Qui se souvient de Sonja Suder et Christian Gauger à Lille ? Il faut dire que rue de l’Hôpital Saint-Roch, leur dernière adresse connue dans le quartier de Wazemmes, ces deux ex-militants présumés des Cellules révolutionnaires n’ont jamais fait parler d’eux. Et pour cause...

Ceux qui s’y faisaient appeler Werner Rappaport et Lina Lange y vivaient dans la plus grande discrétion après avoir quitté l’Allemagne il y a 32 ans. Leur passé les rattrape aujourd’hui : le 3 décembre dernier, le Conseil d’État a en effet validé le décret d’extradition vers l’Allemagne signé par le Premier ministre, François Fillon.

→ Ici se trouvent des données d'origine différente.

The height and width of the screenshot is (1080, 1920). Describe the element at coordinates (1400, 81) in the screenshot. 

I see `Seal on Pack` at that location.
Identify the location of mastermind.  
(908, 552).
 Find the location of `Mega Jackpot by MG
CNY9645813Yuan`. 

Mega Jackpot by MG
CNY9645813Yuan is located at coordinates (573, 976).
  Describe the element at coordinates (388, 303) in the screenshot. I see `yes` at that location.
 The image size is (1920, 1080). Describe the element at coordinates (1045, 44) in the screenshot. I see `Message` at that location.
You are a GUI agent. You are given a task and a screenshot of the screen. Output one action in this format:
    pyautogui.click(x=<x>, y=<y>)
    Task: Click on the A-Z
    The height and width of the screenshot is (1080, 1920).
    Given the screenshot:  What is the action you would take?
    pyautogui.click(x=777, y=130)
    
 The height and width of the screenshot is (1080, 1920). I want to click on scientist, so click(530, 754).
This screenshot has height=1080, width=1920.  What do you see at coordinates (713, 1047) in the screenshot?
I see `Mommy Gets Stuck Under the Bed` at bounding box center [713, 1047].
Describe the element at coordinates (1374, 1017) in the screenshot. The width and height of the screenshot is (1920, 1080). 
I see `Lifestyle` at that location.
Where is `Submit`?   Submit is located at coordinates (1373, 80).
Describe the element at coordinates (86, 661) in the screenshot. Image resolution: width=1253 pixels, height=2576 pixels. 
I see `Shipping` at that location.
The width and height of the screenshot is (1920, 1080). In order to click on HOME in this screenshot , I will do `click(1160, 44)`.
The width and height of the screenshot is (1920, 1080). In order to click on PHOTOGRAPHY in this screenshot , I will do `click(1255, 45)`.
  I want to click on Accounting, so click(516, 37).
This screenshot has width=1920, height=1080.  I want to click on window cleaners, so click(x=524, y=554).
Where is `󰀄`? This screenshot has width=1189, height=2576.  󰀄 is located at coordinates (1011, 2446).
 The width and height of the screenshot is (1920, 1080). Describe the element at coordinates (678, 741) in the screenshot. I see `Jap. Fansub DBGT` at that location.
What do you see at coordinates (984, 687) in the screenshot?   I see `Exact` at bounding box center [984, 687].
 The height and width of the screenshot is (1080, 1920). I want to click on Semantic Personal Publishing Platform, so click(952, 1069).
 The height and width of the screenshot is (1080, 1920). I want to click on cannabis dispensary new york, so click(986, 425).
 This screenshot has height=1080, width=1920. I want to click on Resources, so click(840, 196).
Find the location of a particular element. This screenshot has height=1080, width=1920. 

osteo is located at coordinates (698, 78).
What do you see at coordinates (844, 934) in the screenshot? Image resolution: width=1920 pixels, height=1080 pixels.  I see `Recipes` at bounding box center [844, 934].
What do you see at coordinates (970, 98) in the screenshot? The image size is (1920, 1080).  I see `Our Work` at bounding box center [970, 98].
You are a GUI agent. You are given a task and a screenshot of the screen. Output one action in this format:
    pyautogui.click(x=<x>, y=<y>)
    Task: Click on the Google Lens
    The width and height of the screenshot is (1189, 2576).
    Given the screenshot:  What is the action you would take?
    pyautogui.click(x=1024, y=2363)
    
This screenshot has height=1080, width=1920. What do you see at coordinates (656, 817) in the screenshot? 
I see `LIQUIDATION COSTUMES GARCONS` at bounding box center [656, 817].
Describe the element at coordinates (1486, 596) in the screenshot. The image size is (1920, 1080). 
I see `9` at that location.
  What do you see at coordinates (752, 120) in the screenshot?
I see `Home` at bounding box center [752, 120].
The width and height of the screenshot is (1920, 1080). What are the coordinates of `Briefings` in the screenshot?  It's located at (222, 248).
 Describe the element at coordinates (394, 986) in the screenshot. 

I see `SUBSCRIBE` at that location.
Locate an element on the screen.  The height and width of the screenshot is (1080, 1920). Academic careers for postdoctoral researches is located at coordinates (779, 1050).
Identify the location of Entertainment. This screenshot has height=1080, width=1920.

De quoi sont donc soupçonnés ces ressortissants allemands maintenant âgés de 69 et 77 ans ? D’avoir commis des attentats en 1977 et 1978 en Allemagne. La femme, Sonja Suder, est accusée d’avoir pris part à la prise d’otages sanglante de membres de l’OPEP en 1975 à Vienne. « Des faits qu’ils ont toujours contestés », note Me Irène Terrel, l’avocate qui les défend depuis le début et supporte mal qu’on parle de ses clients comme « d’ex-terroristes. D’ailleurs, il n’y a pas le moindre élément contre eux et ils n’ont même jamais eu de procès. »

Des gens « très paisibles »

Rue de l’Hôpital Saint-Roch, à deux pas de la maison du quartier de Wazemmes, la plus proche voisine d’un couple « très discret » se souvient. « Surtout de la dame, toute petite. Lui, on ne le voyait jamais beaucoup. C’était bonjour bonsoir. Ils étaient très sympas », assure Jeanine, 76 ans.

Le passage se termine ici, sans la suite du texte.